The position of Conservative (but not Fundamentalist) Christianity is reasonable. We want our beliefs to be those chosen by the people who chose the texts which became our canon (New Testament). For that, the NT texts are the most authoritative. It doesn’t mean those beliefs were correct. It just means they are the beliefs of those who chose our canon.
Two questions:
1) Psalm 45:6a reads (in the NRSV) “Your throne, o God, endures forever and ever.” A footnote says it could mean “Your throne is a throne of God. It…” etc.. An annotation says that this is the only place in the Old Testament where the king may have been addressed as God, not the son of God. Is that why they provide the alternative translation or is that really a credible alternative reading?
2) There are many text notes that say “meaning of Hebrew (or Greek) uncertain. If the meaning is uncertain, why (and on what basis) do they supply a meaning?
1. Yes, they usually only give meanings that have been seriously proposed by bona fide scholars 2. They have to supply a menaing because they only alternatives are to leave it in the original language or just to provide a blank space.
Doesn’t Bentley beg the question? Of course people had faith before the huge number of variations was known. The issue is whether they had faith in the right thing, ie, belief in the original inspired Word of God. Belief in something other than that might not be effective for salvation.
Whitby’s approach seems more promising, ie, the variations are not important enough to prevent people from being able to believe the right things.
Fundamentalism (aka faith in the Bible) didn’t happen until very late 19th century. Before that, Christians simply believed the ideas of Christianity.

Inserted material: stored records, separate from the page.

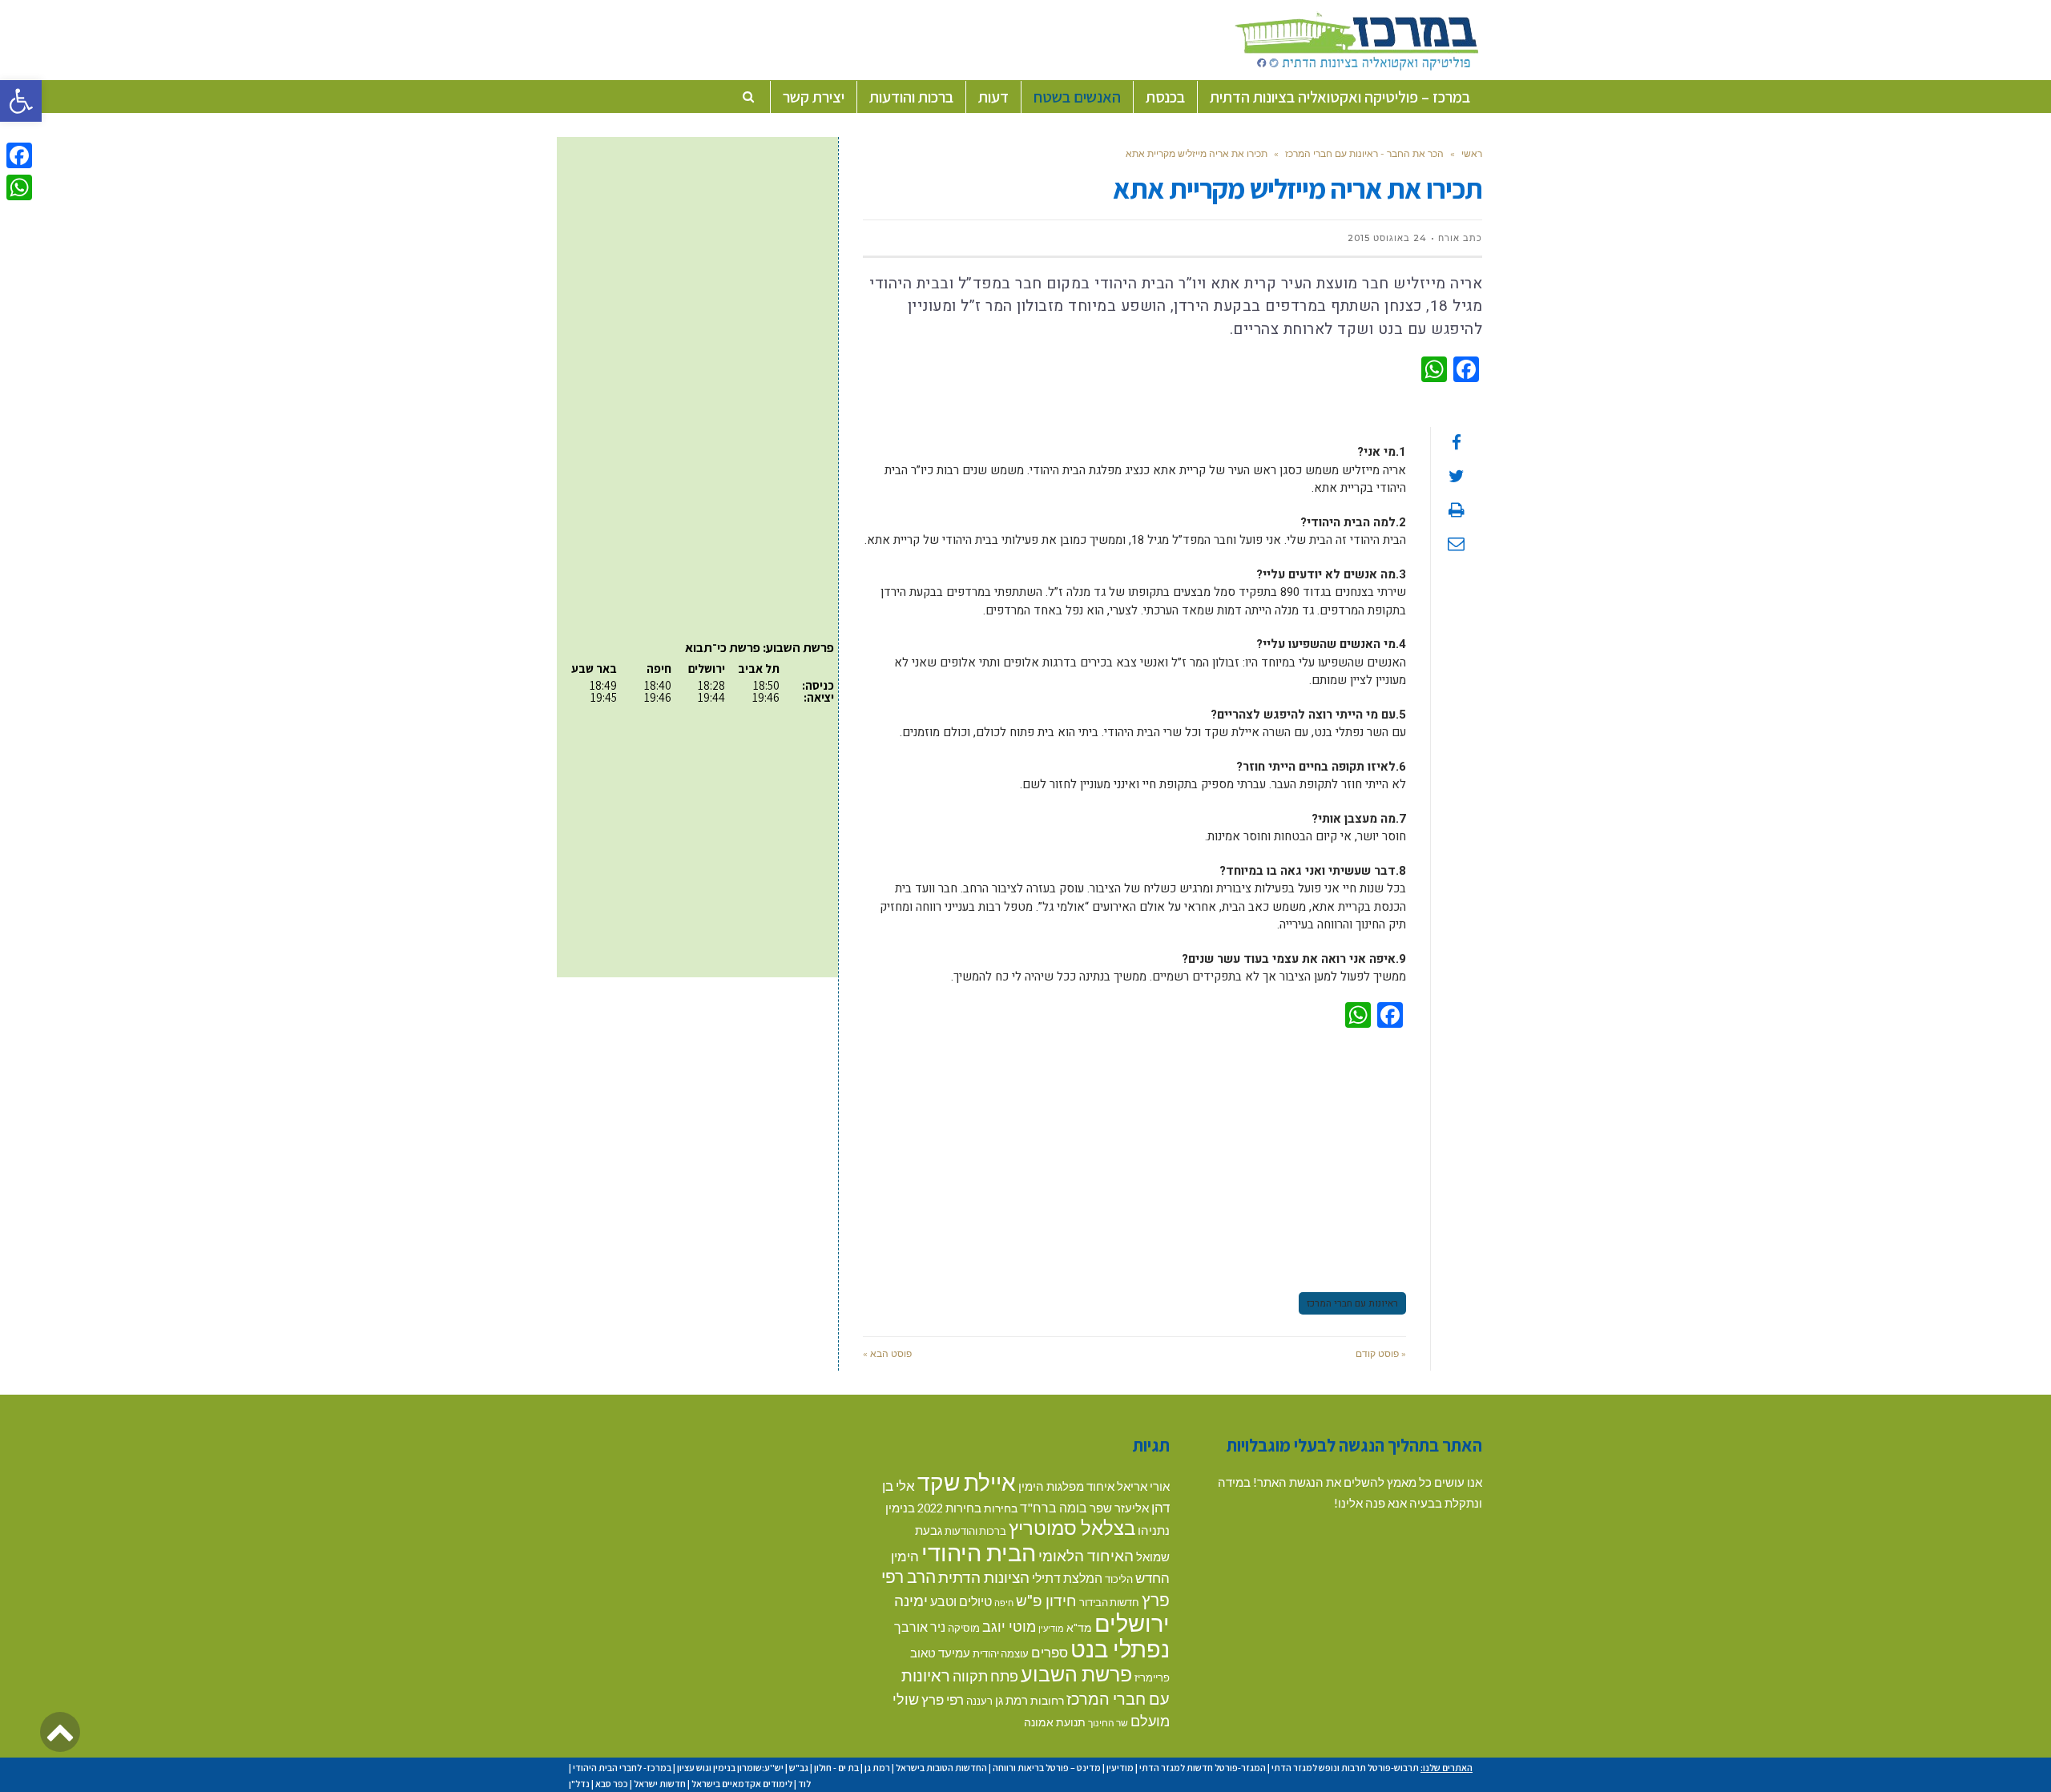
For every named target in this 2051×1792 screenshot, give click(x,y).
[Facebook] (19, 155)
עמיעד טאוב (940, 1653)
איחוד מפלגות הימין (1066, 1486)
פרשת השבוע (1076, 1673)
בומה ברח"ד (1053, 1507)
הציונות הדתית (984, 1577)
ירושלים (1132, 1623)
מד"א (1079, 1627)
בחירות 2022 (949, 1508)
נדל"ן (579, 1784)
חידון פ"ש (1046, 1600)
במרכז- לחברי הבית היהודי (622, 1768)
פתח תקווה (985, 1676)
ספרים (1049, 1652)
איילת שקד (966, 1482)
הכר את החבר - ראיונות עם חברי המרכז (1364, 153)
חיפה (1003, 1602)
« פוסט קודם (1381, 1353)
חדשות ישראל (660, 1784)
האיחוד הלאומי (1086, 1555)
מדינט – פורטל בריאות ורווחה (1047, 1768)
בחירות (1000, 1508)
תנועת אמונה (1055, 1722)
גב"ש (798, 1768)
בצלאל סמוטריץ (1072, 1527)
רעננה (979, 1700)
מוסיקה (964, 1627)
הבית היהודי (978, 1552)
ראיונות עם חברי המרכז (1352, 1303)
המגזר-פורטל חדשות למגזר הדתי (1202, 1768)
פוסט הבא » (887, 1353)
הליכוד (1119, 1579)
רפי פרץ (942, 1699)
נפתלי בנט (1120, 1648)
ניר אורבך (919, 1626)
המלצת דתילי (1067, 1577)
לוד (804, 1784)
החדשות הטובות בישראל (941, 1768)
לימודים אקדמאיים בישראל (741, 1784)
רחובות (1047, 1700)
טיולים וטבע (961, 1601)
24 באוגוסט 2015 (1387, 238)
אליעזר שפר (1119, 1507)
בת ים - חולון (836, 1768)
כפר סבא (611, 1784)
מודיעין (1051, 1628)
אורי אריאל (1143, 1486)
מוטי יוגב (1009, 1626)
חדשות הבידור (1109, 1602)
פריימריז (1152, 1677)
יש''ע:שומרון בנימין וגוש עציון (730, 1768)
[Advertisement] (1134, 1157)
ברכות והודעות (975, 1530)
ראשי (1471, 153)
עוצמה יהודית (1001, 1653)
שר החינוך (1108, 1722)
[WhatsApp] (19, 187)
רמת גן (1011, 1700)
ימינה (911, 1600)
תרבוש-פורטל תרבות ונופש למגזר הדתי (1345, 1768)
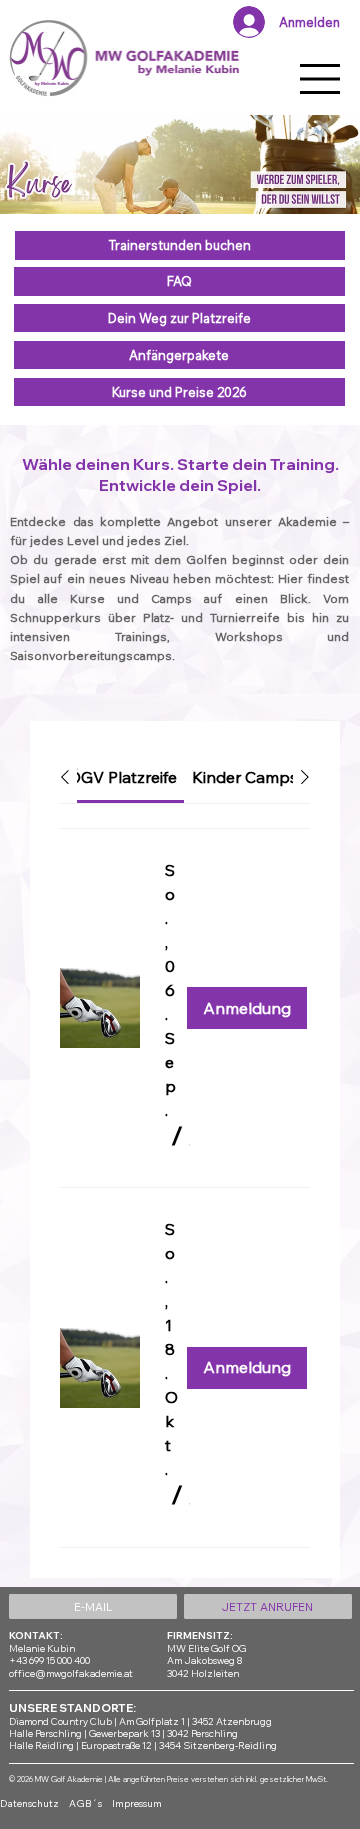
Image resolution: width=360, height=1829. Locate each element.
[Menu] (321, 79)
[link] (122, 777)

The ‘right thing’ was something that was decided or became popular, not something that was correct.
I am pretty sure I have heard you say in a debate that the reasons and evidence for dating the gospels is a little drawn out. I am half way through Jesus Before the Gospels, but haven’t seen it yet. Have I missed where you have tackled the issue in depth for each gospel as far as how the dating is worked out? Thanks!
I”ve talked about it on the blog before. But it was a very long time ago. I think I’ll repost the discussion this week. Thanks!
Point ‘a’ would be appropriate if this were a Jewish author writing to a Jewish audience. Neither is the case. Since the author was not likely Paul, and not likely even the same author as of 1 Timothy, we have no certain other writings by this author. Thus we can’t definitively say what he meant by the generic term ‘writings’, transliterated to scriptures in most New Testament translations. The author expresses no Jewish ideas beyond saying Jesus was a descendant of David, and quoting a couple of generic texts which could have come from Tanakh.
All of this back and forth on what text is accurate and what is in error still leads me back to the same troubling question: Why is an infinitely powerful God relying on humans to transmit text, translate text, transcribe text to proclaim truths? If this all loving God cares about His creation so much, aren’t there much better and concrete and infallible methods to communicate His will?
Or am I just a simplistic layperson?
Not at all. That’s a point I raise in my book Misquoting Jesus.
Well, off to the bookstore to make a purchase then.
Thank you for your answer, much appreciated!
It seems to me that you’re an observant, question-asking layperson who now has some reason to doubt that the Bible is the Word of God. After 2,000 years, only 30% of the world is Christian so having people write the Bible and proselytize seem to not be very effective marketing strategies. Anyway, it is not the Bible that claims it is the Word of God; it’s people. And people also, not the Bible or God, who claim it is inerrant, without contradiction or inconsistency, and should be read and understood literally. Many conservative Christians often remind us that there is the wisdom of man and the Wisdom of God yet half of what they claim belongs to the former.